Hartford HealthCare's Bone and Joint Institute pairs its 14 operating rooms and 60 inpatient beds with facilities for physical therapy and preventative care.

Since the facility opened in Jan. 2017, doctors there have performed nearly 10,000 surgeries.

Patients from professional athletes whose livelihoods depend on their physical prowess to “weekend warriors” competing in Tough Mudders have used the Bone and Joint Institute's musculoskeletal imaging center, said Hartford HealthCare President Jeffrey Flaks. The center aims, in part, to help people avoid surgery by learning to move in ways that won't cause an injury in the first place.

In that room, patients can walk on a treadmill, swing a golf club or perform whatever motion they want to monitor. The motion is recorded by a dozen cameras, which convert the body to a skeletal image similar to a CAT scan. It shows how a patient moves, where those motions could cause tears or other problems and how to adjust movements to avoid those possible issues.

The University of Hartford's men's basketball team used the facility for all their pre-season screening, and for an NBA combine, Flaks said.
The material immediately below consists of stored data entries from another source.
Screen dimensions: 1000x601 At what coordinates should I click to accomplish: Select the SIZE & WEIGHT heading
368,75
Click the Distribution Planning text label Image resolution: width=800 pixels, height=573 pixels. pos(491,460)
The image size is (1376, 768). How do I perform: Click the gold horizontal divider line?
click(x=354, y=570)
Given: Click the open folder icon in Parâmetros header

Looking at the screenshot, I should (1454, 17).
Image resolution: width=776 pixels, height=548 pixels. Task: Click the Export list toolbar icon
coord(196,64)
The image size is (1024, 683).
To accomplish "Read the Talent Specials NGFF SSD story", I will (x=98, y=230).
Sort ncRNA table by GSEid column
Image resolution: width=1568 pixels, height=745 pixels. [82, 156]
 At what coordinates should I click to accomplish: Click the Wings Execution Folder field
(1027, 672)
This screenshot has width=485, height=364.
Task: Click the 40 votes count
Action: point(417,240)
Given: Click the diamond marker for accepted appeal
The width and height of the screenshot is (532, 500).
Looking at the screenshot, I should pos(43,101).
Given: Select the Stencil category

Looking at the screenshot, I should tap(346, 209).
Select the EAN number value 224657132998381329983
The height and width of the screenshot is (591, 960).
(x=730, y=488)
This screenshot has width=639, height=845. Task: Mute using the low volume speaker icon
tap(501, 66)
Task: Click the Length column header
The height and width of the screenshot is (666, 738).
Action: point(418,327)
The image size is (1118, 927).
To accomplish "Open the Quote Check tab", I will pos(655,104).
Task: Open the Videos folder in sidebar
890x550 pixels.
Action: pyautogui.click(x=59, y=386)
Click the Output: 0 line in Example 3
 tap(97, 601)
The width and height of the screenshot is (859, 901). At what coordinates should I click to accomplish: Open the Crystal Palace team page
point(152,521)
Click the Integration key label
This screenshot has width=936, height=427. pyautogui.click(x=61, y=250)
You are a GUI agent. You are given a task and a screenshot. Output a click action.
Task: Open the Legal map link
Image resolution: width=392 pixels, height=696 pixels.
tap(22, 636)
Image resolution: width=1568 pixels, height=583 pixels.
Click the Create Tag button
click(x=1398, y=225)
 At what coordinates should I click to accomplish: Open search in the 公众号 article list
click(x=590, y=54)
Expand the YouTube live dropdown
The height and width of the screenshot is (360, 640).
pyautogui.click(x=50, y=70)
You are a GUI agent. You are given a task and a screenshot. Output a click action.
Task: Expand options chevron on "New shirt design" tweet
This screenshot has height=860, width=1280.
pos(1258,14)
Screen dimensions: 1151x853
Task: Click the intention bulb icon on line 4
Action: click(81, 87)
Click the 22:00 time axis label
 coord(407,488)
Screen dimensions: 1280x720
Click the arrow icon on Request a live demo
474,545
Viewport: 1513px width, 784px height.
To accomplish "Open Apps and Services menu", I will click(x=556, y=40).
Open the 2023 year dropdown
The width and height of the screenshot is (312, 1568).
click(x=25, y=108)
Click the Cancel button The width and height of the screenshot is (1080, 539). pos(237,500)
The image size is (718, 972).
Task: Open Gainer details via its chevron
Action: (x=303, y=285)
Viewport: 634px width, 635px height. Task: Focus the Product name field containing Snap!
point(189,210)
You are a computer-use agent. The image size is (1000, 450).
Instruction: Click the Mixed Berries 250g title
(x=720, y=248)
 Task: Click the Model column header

So did a young man who wanted to join the military, but worried an ACL tear might take him out of the game. He's currently enrolled in an Army bridge program.

“This is a community resource, we built it with that in mind,” Flaks said. “It's a world-class capability, but we want to make it accessible to everybody.”

The Bone and Joint Institute aims to make Hartford HealthCare a destination for orthopedic surgery, Flaks said. Soon, however, they will see increased competition from their cross-town rival.

Meantime, about 75 percent of joint replacements — one of many orthopedic procedures — are performed at small and medium-sized hospitals (with less than 100 beds, and 400 beds, respectively), said Hakim-Zargar.

At Bristol Hospital, which has 106 beds, the number of orthopedic procedures shot up 66 percent to about 2,000 between 2016 and 2017, said James Diamond, senior practice administrator at Bristol Hospital Multi-Specialty Group.

That demand should be met by the new ambulatory care center the hospital will open, he said, hopefully by late May.

“We want to make sure that we can capture the needs of this community,” Diamond said.